### Extrait à lire ###

La sainte, qui à cette époque trouvait un profond écho dans les Confessions
de saint Augustin, décrit ainsi le jour décisif de son expérience mystique :
« Le sentiment de la présence de Dieu me saisissait alors tout à coup. Il
m'était absolument impossible de douter qu'il ne fût au dedans de moi, ou
que je ne fusse toute abîmée en lui » (Vie, 10, 1).
Parallèlement au mûrissement de son intériorité, la sainte commence à
développer concrètement l'idéal de réforme de l'ordre du carmel : en 1562
elle fonde à Avila, avec le soutien de l'évêque de la ville, don Alvaro de
Mendoza, le premier carmel réformé, et peu après elle reçoit aussi
l'approbation du supérieur général de l'ordre, Giovanni Battista Rossi. Dans
les années qui suivent elle continue à fonder de nouveaux carmels, dix-sept
au total. La rencontre avec saint Jean de la Croix, avec lequel, en 1568,
elle fonde à Duruelo, non loin d'Avila, le premier couvent de carmélites
déchaussées, est fondamentale. En 1580, elle obtient de Rome l'érection en
Province autonome pour ses carmels réformés, point de départ de l'ordre
religieux des carmélites déchaussées. Thérèse termine sa vie terrestre au
moment où elle est engagée dans l'activité de fondation. En 1582, en effet,
après avoir fondé le carmel de Burgos et tandis qu'elle est en train
d'effectuer son voyage de retour à Avila, elle meurt la nuit du 15 octobre à
Alba de Tormes, en répétant humblement ces deux phrases : « A la fin, je
meurs en fille de l'Eglise » et « L'heure est à présent venue, mon Epoux,
que nous nous voyons ». Une existence passée en Espagne, mais consacrée à
l'Eglise tout entière. Béatifiée par le Pape Paul V en 1614 et canonisée en
1622 par Grégoire XV, elle est proclamée « Docteur de l'Eglise » par
le Serviteur de Dieu Paul VI en 1970.

### Données fournies ###

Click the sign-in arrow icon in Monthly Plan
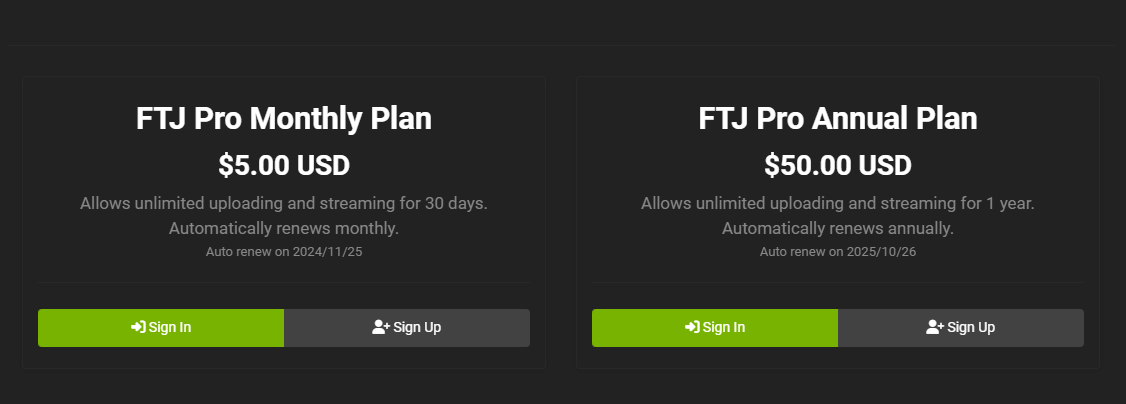 pos(138,327)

###

Travail demandé:
A - Répondez brièvement aux questions suivantes à partir de l'extrait à lire :
(i) En quelle année le premier carmel réformé est-il fondé à Avila ?
(ii) Avec qui la sainte fonde-t-elle le premier couvent de carmélites déchaussées à Duruelo ?
(iii) Quel pape la proclame « Docteur de l'Eglise », et en quelle année ?
B - Relevez, dans l'ordre où elles figurent, toutes les années mentionnées dans l'extrait à lire.

Corrigé:
A -
(i) En 1562.
(ii) Avec saint Jean de la Croix.
(iii) Paul VI, en 1970.

B - 1562, 1568, 1580, 1582, 1614, 1622, 1970.